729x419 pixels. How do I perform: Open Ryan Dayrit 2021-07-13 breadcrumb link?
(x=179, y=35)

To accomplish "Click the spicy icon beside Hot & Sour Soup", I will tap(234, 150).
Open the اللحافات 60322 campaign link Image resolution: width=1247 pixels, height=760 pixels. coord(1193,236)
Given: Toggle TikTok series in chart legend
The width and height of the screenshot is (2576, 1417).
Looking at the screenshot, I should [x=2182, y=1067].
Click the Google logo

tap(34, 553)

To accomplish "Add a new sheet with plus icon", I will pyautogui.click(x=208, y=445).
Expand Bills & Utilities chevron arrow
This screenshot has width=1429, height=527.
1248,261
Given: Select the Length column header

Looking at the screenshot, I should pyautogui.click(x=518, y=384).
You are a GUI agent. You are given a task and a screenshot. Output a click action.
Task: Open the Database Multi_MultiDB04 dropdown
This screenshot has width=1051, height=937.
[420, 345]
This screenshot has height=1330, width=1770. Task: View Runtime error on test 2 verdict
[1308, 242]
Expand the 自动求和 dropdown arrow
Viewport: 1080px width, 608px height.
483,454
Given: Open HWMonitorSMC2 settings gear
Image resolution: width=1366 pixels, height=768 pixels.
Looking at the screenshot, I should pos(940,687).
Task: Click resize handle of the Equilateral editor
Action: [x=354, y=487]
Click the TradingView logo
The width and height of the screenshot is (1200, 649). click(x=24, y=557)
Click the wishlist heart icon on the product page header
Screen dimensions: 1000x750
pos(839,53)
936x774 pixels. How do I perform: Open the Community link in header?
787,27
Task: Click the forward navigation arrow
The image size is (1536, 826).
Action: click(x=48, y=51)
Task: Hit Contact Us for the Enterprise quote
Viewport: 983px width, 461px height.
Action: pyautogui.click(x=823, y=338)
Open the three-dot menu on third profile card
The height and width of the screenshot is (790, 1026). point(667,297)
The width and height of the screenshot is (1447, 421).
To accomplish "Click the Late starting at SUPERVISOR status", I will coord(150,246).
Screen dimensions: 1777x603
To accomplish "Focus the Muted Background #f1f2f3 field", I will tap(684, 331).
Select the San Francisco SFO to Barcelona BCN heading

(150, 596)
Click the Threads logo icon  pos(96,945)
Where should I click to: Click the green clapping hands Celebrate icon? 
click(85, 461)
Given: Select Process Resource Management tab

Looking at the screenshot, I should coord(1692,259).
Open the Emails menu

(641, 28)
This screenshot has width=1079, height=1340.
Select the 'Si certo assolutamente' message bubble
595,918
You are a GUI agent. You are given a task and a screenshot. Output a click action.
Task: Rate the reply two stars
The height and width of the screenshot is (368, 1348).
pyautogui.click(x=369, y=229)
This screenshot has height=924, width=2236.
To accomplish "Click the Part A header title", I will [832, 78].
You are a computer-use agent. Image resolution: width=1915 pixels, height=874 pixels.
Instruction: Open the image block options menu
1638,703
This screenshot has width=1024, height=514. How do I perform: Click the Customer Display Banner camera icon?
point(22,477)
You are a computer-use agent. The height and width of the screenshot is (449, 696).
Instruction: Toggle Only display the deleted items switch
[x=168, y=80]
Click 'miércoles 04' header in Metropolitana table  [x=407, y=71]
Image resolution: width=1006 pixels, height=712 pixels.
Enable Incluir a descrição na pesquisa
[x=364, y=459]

- WORK TO COMPLETE -
Beginning with the line that holds "Click 'miércoles 04'", copy the entries exactly to their last line, and leave out every earlier line.

- WRITTEN RESPONSE -
Click 'miércoles 04' header in Metropolitana table  [x=407, y=71]
Image resolution: width=1006 pixels, height=712 pixels.
Enable Incluir a descrição na pesquisa
[x=364, y=459]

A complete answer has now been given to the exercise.